Padahal semua obat dan makanan di filtrasi di glomerulus ginjal, namun tidak semua menyebabkan
kerusakan pada ginjal. Lalu dengan asumsi masyarakat yang trauma tersebut apakah bisa
kembalikan kepercayaan kembali? Tidak mudah, karena kita ketahui bersama masyarakat tidak
semuanya mendapatkan pendidikan yang sama (iya karena sistem kapitalis tidak menjamin
pendidikan yang sama untuk semua warganya). Apakah jika anaknya sakit karena dengan trauma
tersebut kemudian tidak memberikan obat atau justru salah memberikan obat dalam bentuk yang
lain namun tidak sesuai dosis dan aturan? Bahaya juga kan? Apakah ini sebetulnya konspirasi agar
siapapun yang sakit harus pergi ke dokter dengan mengeluarkan biaya yang lebih (karena kesehatan
di negeri kapitalis tidak dijamin) padahal biasanya bisa swamedikasi dengan aman tanpa merogoh
kocek lebih dalam?

Semua sudah ada tupoksi dan kemampuannya masing-masing. Tidak seharusnya mengambil
kewenangan profesi lain demi keuntungan pribadi. Contoh saja, pendidikan kefarmasian atau
tentang obat-obatan hanya didapatkan mereka yang belajar di institusi kefarmasian yang belajar dan
menguasai semua tentang obat-obatan dari awal belum jadi obat hingga berubah jadi bentuk lain.
Seharusnya edukasi atau pemberian obat dilakukan oleh ahli tersebut (farmasi) bukan yang lain.

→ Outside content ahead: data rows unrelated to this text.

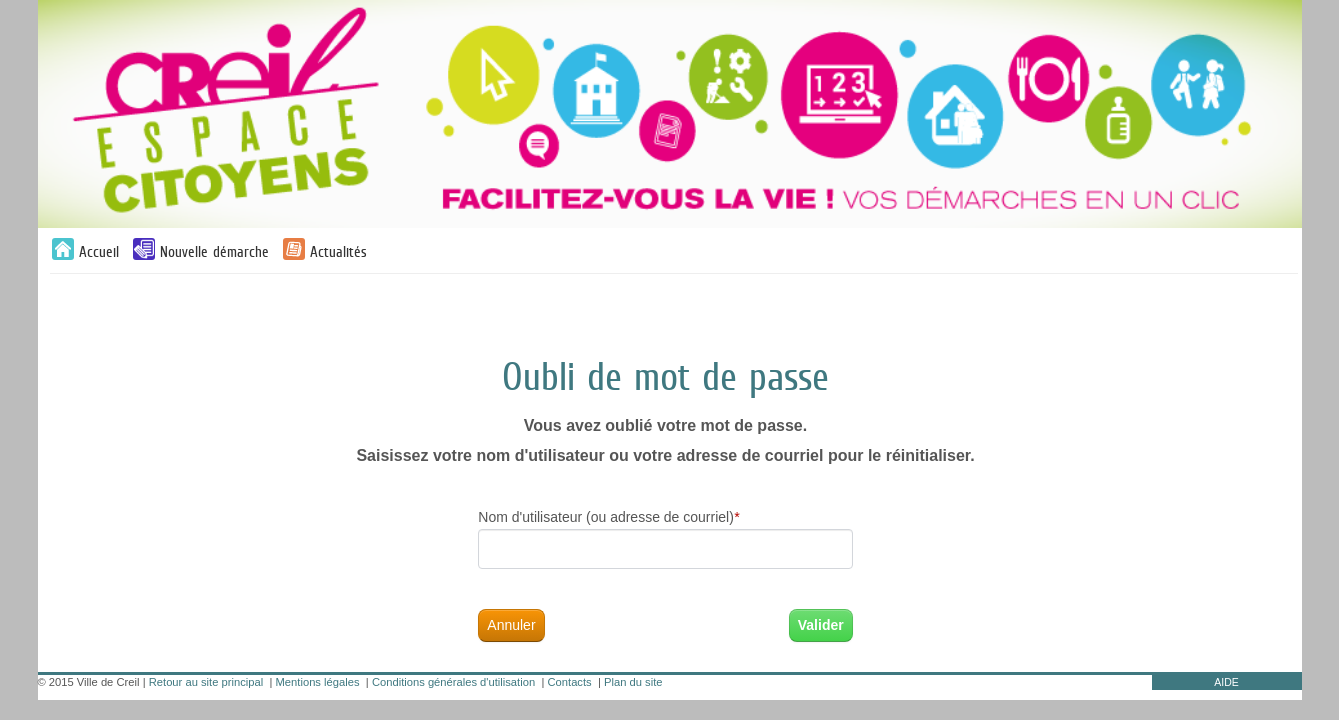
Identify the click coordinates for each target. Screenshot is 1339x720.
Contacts (570, 682)
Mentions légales (318, 682)
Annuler (511, 625)
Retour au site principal (206, 682)
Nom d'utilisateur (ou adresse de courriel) (608, 517)
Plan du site (633, 682)
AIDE (1226, 682)
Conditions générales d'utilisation (453, 682)
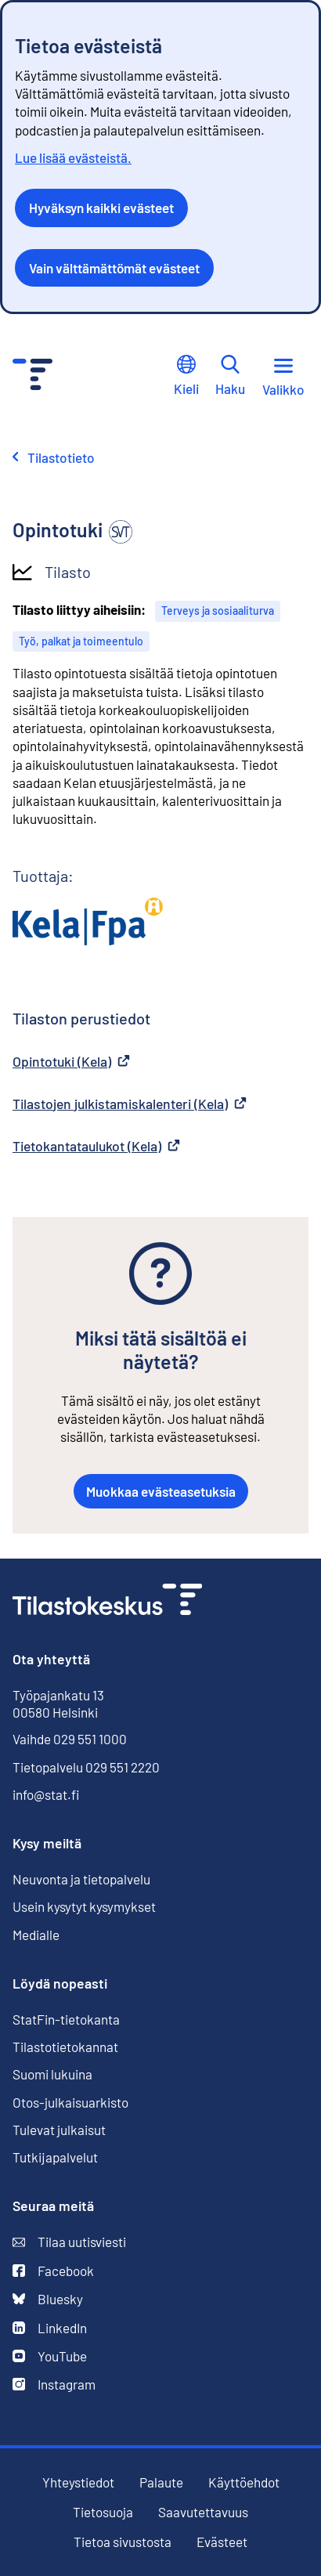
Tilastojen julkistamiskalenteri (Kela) (130, 1103)
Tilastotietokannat (65, 2047)
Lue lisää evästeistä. (73, 157)
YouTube (50, 2356)
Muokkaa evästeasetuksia (161, 1491)
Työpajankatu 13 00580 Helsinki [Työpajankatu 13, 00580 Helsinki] (58, 1703)
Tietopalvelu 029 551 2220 (86, 1767)
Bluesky (48, 2299)
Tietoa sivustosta (122, 2542)
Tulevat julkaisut (59, 2129)
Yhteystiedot (78, 2482)
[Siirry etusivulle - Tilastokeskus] (32, 376)
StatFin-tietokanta (66, 2019)
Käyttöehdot (244, 2482)
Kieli (186, 375)
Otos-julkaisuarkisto (70, 2102)
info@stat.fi (46, 1794)
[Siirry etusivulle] (107, 1601)
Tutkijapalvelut (55, 2157)
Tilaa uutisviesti (69, 2242)
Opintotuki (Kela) (71, 1061)
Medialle (36, 1934)
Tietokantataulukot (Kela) (96, 1145)
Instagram (54, 2384)
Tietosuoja (103, 2512)
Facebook (53, 2271)
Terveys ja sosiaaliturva (217, 610)
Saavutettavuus (203, 2512)
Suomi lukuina (52, 2074)
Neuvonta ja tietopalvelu (81, 1879)
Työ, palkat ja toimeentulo (81, 641)
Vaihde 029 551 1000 (70, 1739)
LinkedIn (50, 2328)
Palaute (161, 2482)
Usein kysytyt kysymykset (84, 1906)
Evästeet (222, 2542)
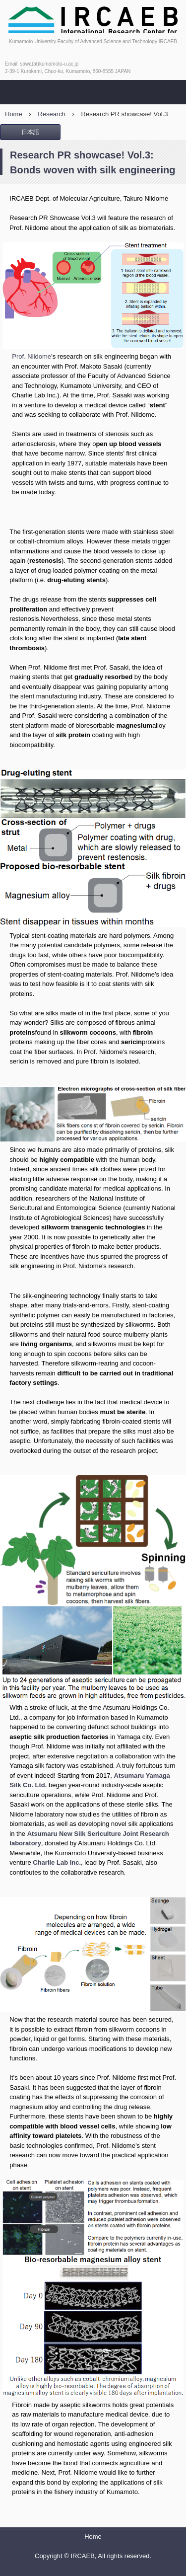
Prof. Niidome (31, 356)
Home (93, 2536)
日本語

Contoh lain diagnosa, itu adalah ilmunya kedokteran maka yang berhak melakukan diagnosa adalah
dokter. Kesalahan penggunaan wewenang sebenarnya tidak akan terjadi jika sistem yang digunakan
adalah Islam bukan kapitalis yang berpegang kepada kebebasan. Di dalam Islam, menggunakan
kewenangan diluar kemampuan/keilmuan maka pasti akan mendapatkan sanksi karena
membahayakan umat. Dalam bidang kesehatan, Islam menjamin kesehatan setiap rakyatnya,
gratisss!!! Jadi, tenaga kesehatan tidak akan sampai melakukan tindakan diluar keahliannya demi
cuan, karena cuan didapatkan dari negara tanpa dzalim. Mau nanya kok bisa gratis?? Ya iya dong,
kan semua pembiayaan dan gaji tenaganya dari Baitul Mal, hartanya dari kekayaan negara. Seperti
minerba itu punya negara dikelola negara, hasilnya untuk rakyat tuh tadi.